§ **TASK INSTRUCTIONS**
Please return every line of the material that contains the string "Viewport", matching case exactly.

——

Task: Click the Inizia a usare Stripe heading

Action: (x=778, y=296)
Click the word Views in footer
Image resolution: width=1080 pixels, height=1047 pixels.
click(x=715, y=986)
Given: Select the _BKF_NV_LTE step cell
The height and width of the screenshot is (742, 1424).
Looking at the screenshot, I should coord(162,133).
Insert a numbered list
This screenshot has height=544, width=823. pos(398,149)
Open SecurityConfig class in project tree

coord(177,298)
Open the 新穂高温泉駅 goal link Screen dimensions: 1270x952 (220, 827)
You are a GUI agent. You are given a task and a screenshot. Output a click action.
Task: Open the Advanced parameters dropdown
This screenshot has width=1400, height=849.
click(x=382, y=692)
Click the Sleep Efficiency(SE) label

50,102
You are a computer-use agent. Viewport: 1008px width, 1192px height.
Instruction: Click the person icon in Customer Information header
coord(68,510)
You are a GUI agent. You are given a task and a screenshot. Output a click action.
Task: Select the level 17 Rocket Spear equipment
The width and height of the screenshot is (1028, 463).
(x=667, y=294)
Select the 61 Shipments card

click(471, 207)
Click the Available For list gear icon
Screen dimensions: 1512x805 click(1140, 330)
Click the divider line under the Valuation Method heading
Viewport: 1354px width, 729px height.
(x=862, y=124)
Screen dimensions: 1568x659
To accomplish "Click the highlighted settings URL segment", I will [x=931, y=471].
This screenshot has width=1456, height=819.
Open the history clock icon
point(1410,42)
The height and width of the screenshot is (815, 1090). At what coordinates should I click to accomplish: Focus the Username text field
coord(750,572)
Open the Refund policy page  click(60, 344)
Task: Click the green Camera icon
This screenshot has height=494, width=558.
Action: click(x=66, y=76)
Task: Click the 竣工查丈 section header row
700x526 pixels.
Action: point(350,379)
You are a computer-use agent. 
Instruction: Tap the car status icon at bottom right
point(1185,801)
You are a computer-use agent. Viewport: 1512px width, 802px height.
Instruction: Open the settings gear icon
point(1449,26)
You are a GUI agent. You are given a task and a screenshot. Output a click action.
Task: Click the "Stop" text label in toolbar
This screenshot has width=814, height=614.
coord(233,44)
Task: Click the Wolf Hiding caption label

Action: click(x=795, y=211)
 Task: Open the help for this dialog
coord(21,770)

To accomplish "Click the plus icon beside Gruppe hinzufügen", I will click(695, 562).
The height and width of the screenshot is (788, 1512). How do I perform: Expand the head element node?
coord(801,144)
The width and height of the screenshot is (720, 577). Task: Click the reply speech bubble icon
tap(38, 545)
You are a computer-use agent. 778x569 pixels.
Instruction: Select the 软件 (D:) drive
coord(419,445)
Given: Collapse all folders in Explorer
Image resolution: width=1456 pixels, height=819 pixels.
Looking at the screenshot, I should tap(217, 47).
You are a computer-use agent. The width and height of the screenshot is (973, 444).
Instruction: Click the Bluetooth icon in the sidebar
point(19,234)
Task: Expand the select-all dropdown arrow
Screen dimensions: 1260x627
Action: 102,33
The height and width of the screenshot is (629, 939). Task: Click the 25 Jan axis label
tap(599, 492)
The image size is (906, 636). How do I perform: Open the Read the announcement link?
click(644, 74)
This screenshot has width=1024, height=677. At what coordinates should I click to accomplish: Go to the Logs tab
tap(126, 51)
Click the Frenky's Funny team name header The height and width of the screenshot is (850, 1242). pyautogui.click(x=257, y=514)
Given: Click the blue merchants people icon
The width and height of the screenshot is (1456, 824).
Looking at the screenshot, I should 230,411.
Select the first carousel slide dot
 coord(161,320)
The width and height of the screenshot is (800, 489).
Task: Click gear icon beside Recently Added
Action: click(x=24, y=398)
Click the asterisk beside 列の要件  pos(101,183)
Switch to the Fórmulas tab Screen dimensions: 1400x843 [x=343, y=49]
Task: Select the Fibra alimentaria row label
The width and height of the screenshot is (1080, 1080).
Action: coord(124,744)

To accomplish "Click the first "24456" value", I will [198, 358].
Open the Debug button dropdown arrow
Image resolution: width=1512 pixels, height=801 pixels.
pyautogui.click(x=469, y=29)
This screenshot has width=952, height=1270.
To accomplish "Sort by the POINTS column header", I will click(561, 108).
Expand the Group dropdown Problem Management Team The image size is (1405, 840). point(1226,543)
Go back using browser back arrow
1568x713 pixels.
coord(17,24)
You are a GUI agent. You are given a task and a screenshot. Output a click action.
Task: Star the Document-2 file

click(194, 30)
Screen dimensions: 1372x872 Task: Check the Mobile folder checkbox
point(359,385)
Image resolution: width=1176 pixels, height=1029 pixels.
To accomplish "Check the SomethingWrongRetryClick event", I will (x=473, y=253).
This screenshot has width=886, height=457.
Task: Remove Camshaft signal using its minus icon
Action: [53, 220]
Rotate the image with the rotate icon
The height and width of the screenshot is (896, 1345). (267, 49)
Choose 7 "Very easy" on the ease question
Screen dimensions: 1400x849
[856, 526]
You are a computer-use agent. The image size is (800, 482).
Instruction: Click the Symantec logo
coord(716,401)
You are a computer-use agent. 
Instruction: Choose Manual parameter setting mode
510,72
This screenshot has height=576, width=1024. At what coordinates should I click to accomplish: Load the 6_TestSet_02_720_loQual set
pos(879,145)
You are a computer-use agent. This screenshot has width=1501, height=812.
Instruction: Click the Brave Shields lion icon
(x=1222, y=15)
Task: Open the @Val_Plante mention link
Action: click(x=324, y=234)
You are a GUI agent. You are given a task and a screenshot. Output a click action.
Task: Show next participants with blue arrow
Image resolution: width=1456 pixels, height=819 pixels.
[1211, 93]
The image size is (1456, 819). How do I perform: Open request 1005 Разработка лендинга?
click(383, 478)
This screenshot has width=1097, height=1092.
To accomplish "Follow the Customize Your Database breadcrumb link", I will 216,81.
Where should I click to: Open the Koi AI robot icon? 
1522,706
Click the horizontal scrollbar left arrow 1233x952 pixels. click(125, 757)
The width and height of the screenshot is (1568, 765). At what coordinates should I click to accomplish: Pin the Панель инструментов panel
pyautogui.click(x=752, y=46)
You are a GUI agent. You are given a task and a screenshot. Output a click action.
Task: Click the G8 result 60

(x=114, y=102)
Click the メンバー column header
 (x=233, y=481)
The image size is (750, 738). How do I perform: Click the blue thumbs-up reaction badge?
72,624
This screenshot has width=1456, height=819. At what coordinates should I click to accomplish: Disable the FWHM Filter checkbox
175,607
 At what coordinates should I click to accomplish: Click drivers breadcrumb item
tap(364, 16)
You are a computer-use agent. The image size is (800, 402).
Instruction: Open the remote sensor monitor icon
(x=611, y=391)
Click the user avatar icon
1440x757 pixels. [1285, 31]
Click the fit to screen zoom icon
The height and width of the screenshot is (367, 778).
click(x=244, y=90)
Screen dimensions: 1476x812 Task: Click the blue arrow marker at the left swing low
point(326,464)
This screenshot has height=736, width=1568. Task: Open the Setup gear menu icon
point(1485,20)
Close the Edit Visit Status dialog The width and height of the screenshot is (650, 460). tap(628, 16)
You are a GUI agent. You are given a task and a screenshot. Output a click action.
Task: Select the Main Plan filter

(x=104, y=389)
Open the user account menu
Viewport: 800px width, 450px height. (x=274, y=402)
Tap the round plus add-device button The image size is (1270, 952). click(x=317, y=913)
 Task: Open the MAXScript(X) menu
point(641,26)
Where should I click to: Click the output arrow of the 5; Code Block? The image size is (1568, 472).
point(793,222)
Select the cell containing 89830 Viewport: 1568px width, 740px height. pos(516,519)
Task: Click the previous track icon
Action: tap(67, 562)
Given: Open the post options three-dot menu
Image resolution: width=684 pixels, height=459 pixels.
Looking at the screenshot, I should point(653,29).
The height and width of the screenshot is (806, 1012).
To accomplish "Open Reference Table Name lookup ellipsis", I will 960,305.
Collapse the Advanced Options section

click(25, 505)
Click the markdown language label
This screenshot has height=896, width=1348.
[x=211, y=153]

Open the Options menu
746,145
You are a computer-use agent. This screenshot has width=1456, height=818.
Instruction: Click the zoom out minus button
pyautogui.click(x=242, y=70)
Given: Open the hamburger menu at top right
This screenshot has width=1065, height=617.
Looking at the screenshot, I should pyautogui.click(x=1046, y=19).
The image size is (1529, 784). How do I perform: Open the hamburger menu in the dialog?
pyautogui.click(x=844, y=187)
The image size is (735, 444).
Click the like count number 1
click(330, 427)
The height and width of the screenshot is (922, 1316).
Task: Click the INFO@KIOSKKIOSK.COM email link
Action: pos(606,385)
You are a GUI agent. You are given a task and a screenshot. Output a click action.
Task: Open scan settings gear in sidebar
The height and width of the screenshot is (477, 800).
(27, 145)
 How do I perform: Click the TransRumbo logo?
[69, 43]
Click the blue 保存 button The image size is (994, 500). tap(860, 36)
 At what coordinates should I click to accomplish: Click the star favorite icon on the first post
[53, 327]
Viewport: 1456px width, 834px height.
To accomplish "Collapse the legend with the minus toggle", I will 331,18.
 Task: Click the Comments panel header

——

§ **COMPLETED TASK**
You are a computer-use agent. Viewport: 1008px width, 1192px height.
Viewport: 1354px width, 729px height.
You are a computer-use agent. Viewport: 1512px width, 802px height.
Viewport: 800px width, 450px height. (x=274, y=402)
Select the cell containing 89830 Viewport: 1568px width, 740px height. pos(516,519)
Viewport: 1456px width, 834px height.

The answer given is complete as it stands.